The Board finds that the Office properly denied appellant’s request for a merit review.
Section 8128(a) of the Federal Employees’ Compensation Act vests the Office with the discretionary authority to determine whether it will review an award for or against compensation.[4] The regulations provide that a claimant may obtain review of the merits of the claim by: (1) showing that the Office erroneously applied or interpreted a point of law; or (2) advancing a point of law or a fact not previously considered by the Office; or (3) submitting relevant and pertinent evidence not previously considered by the Office.[5] When application for review of the merits of a claim does not meet at least one of these three requirements, the Office will deny the application for review without reviewing the merits of the claim.[6] Evidence that repeats or duplicates evidence already in the case record has no evidentiary value and does not constitute a basis for reopening a case.[7] Evidence that does not address the particular issue involved also does not constitute a basis for reopening a case.[8] Where a claimant fails to submit relevant evidence not previously of record or advance legal contentions not previously considered, it is a matter of discretion on the part of the Office to reopen a case for further consideration under section 8128 of the Act.[9]
On appeal, appellant’s counsel argues that the Office erroneously failed to send appellant for an impartial medical evaluation based on the conflict in the record between appellant’s treating physician and the Office referral physician, Dr. Ellstein, as to the physical restrictions to be applied upon appellant’s return to work. The Board, however, finds that there was no conflict in the medical record regarding appellant’s capacity for work. Although, Dr. Greenbaum diagnosed that appellant had physical restrictions related to a right ulnar wrist injury that he sustained on October 15, 1984, the Office only accepted appellant’s claim for a right wrist strain. Since the restrictions provided by Dr. Greenbaum are the result of a condition that has not been accepted by the Office as work-related, the Board finds that Dr. Greenbaum’s opinion was not in conflict with the opinion of the Office referral physician. Consequently, the Office was not required to have appellant examined by an impartial medical specialist, and appellant has failed to allege a new and relevant legal argument on reconsideration.

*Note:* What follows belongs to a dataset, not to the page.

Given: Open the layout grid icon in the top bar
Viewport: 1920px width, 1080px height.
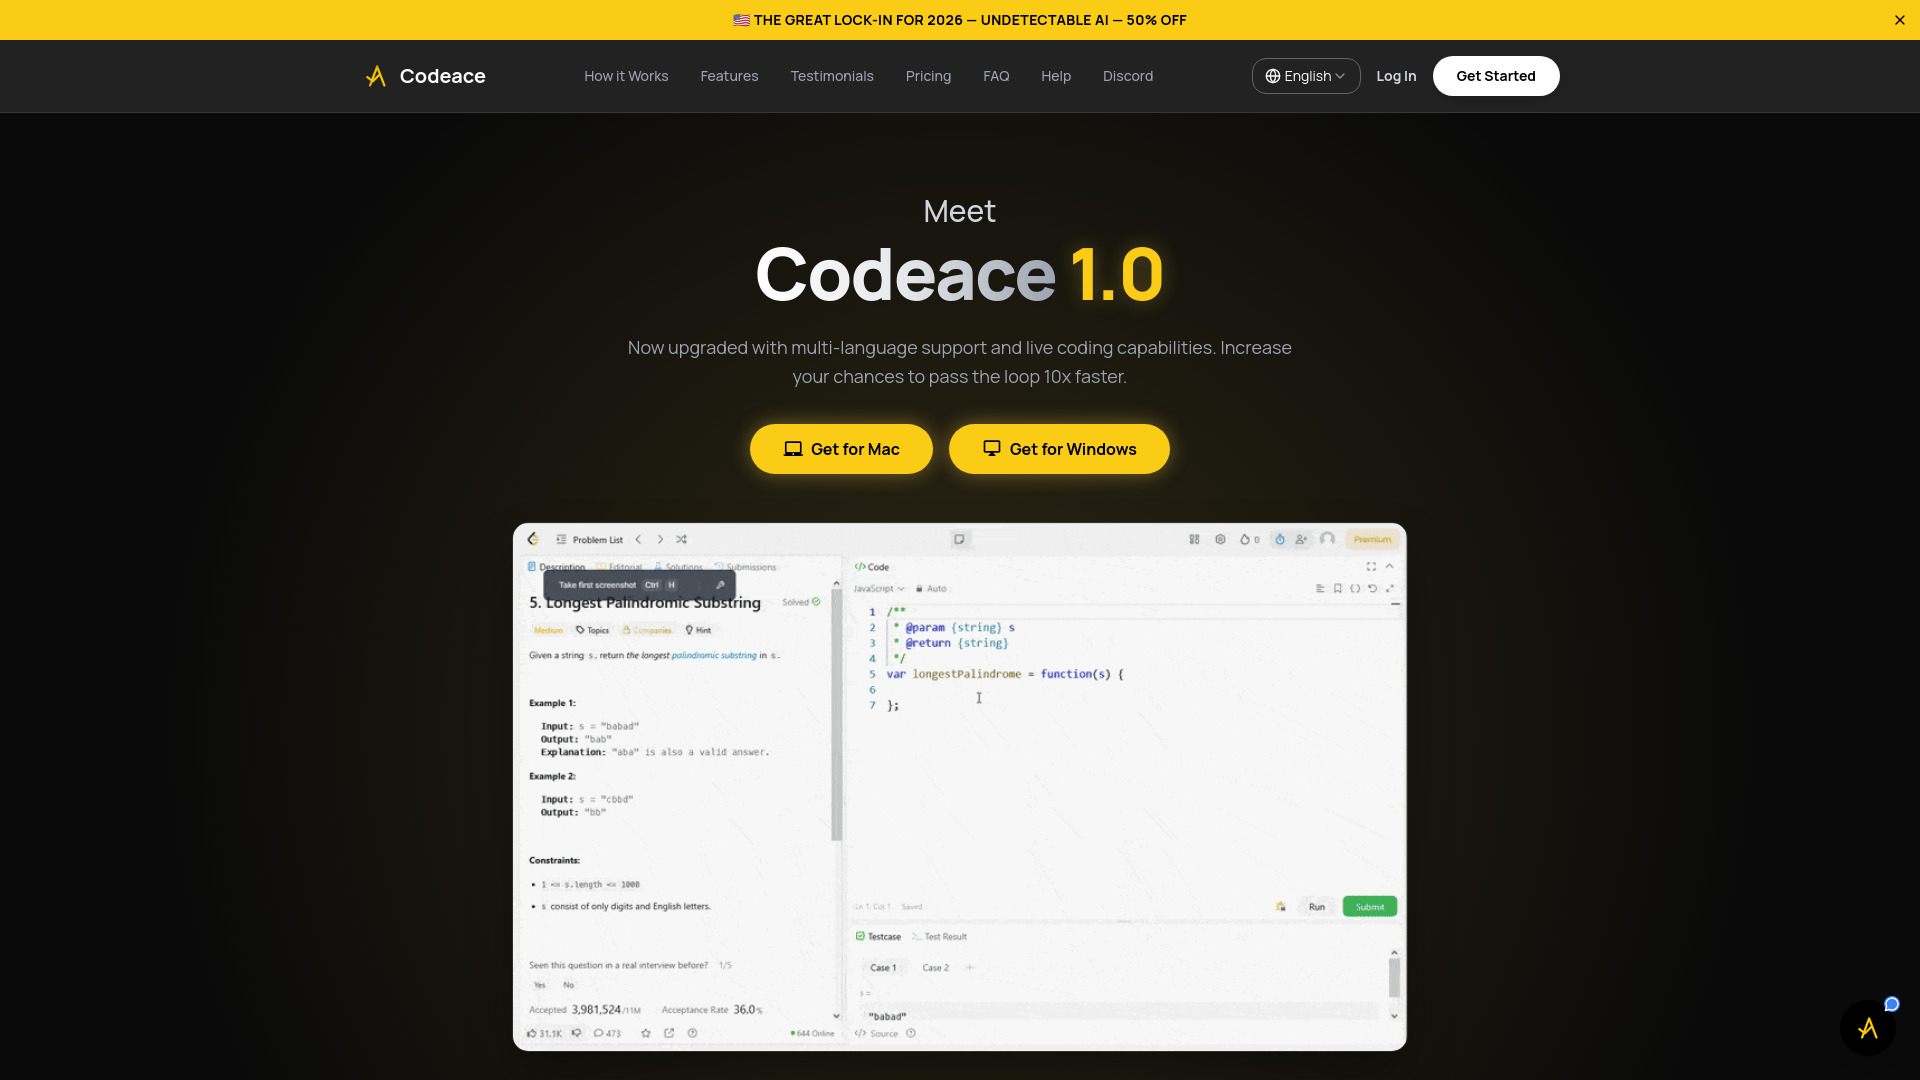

Additionally, appellant has not submitted new and relevant evidence, nor has he demonstrated that the Office erroneously interpreted or applied a point of law as set forth under section 8128.[10] The Board, therefore, finds that the Office properly denied appellant’s request for a merit review.
The decision of the Office of Workers’ Compensation Programs dated May 4, 1998 is hereby affirmed.
Dated, Washington, DC
October 23, 2000
David S. Gerson
Member
Willie T.C. Thomas
Member
A. Peter Kanjorski
Alternate Member
[1] Appellant has alleged that the employing establishment did not comply with his work restrictions.
[2] He stated: “There was some unexplained weakness of appellant’s biceps” and that “the only positive demonstrable findings are decreased grip and pinch strength on the right side compared to the left and some tenderness over the triangular fibrocartilage.”
[3] 20 C.F.R. § 501.3(d) requires that an appeal must be filed within on year from the date of issuance of the final decision of the Office.
[4] 5 U.S.C. § 8128; Jesus D. Sanchez, 41 ECAB 964 (1990); Leon D. Faidley, Jr., 41 ECAB 104 (1989).
[10] The Office properly informed appellant that it was not necessary that he actually become employed as a General Inspector for the purpose of determining his loss of wage-earning capacity. It is only necessary that the rehabilitation counselor found the position of General Inspector to be reasonably available in appellant’s commuting area. Thus, appellant did not establish error on behalf of the Office in issuing its original April 8, 1997 decision that would warrant a merit review of the record.